LESETEXT>
------------------------------------------------------------

Datenstandardisierung als Voraussetzung semantischer Interoperabilität

Datenstandardisierung als Voraussetzung semantischer Interoperabilität

Die Interoperabilität von Gesundheitssystemen beruht nicht nur auf der Fähigkeit, Daten zwischen verschiedenen Anwendungen zu übertragen. Entscheidend ist die Sicherstellung, dass die empfangenden Systeme den Inhalt korrekt interpretieren und verarbeiten können – unabhängig von der Herkunft der Information. Dieses Prinzip semantischer Interoperabilität setzt ein hohes Mass an Datenstandardisierung voraus.

Ohne einheitliche Datenformate, kodierte Informationsmodelle und konsistente Verwendung klinischer Terminologien bleibt jeder Integrationsversuch auf syntaktischer Ebene stehen. Der Austausch funktioniert dann technisch, aber nicht funktional. Die Folge sind Informationsverluste, Interpretationsfehler und ein struktureller Mehraufwand bei der Nachverarbeitung.

Status quo: Heterogenität trotz Standardnutzung

In der Schweiz kommen etablierte Standards wie HL7 v2, HL7 CDA oder zunehmend HL7 FHIR zum Einsatz. Dennoch bleiben Interoperabilitätsprobleme bestehen. Grund dafür ist weniger die Abwesenheit von Standards als deren inkonsistente Anwendung.

Häufige Fehlerquellen:

  • Uneinheitliche Implementierung von FHIR-Profilen, etwa bei Medikamenten oder Laborwerten
  • Inkonsistente Nutzung von Code-Systemen, z. B. Mischung von ATC, hausinternen Katalogen und Freitextbeschreibungen
  • Fehlende semantische Abbildung komplexer klinischer Konzepte, etwa bei Pflegeverläufen, Diagnostikpfaden oder multimodaler Therapieplanung

Solche Inkonsistenzen erzeugen systemische Missverständnisse. Daten, die technisch korrekt übertragen wurden, können funktional bedeutungslos oder gar irreführend sein.

Governance-basierte Standardisierung als institutionelle Aufgabe

Effektive Standardisierung erfordert institutionelle Strukturen, die nicht nur technische Spezifikationen definieren, sondern auch deren konsistente Umsetzung sichern. Dies geschieht idealerweise durch:

  • Nationale Profilierungsinitiativen (z. B. CH:FHIR oder IHE Suisse) mit verbindlichen Implementierungsleitfäden
  • Pflege institutionseigener Informationsmodelle, harmonisiert mit internationalen Referenzmodellen (z. B. openEHR, ISO 13606)

------------------------------------------------------------

AUFGABE>
Zitieren Sie aus dem Text über Datenstandardisierung wörtlich den Abschnitt von „Status quo: Heterogenität“ bis „deren inkonsistente Anwendung.“.

ERFASSTE DATEN>

------------------------------------------------------------

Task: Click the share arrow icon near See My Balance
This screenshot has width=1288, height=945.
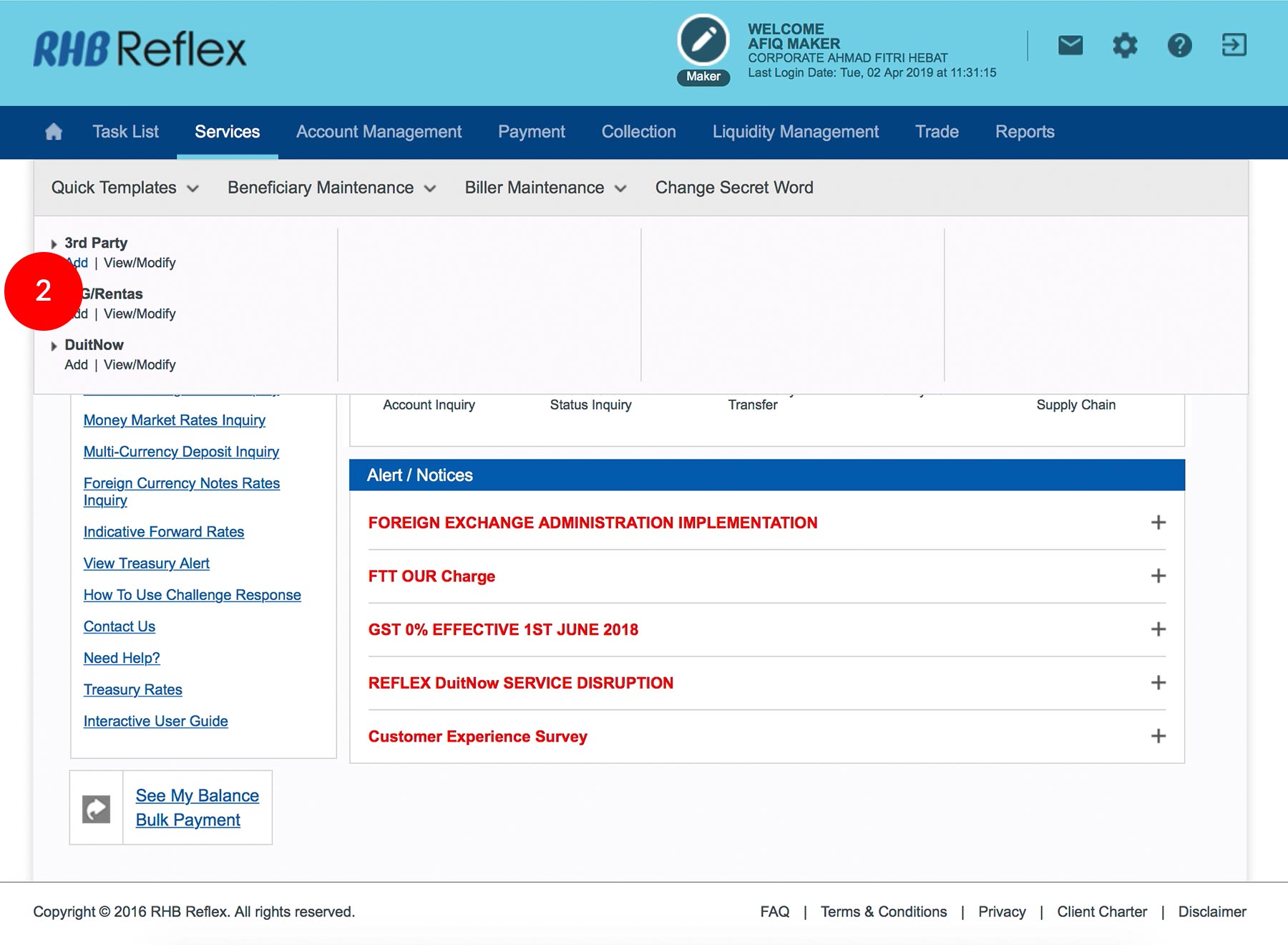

------------------------------------------------------------

IHRE LÖSUNG>
Status quo: Heterogenität trotz Standardnutzung

In der Schweiz kommen etablierte Standards wie HL7 v2, HL7 CDA oder zunehmend HL7 FHIR zum Einsatz. Dennoch bleiben Interoperabilitätsprobleme bestehen. Grund dafür ist weniger die Abwesenheit von Standards als deren inkonsistente Anwendung.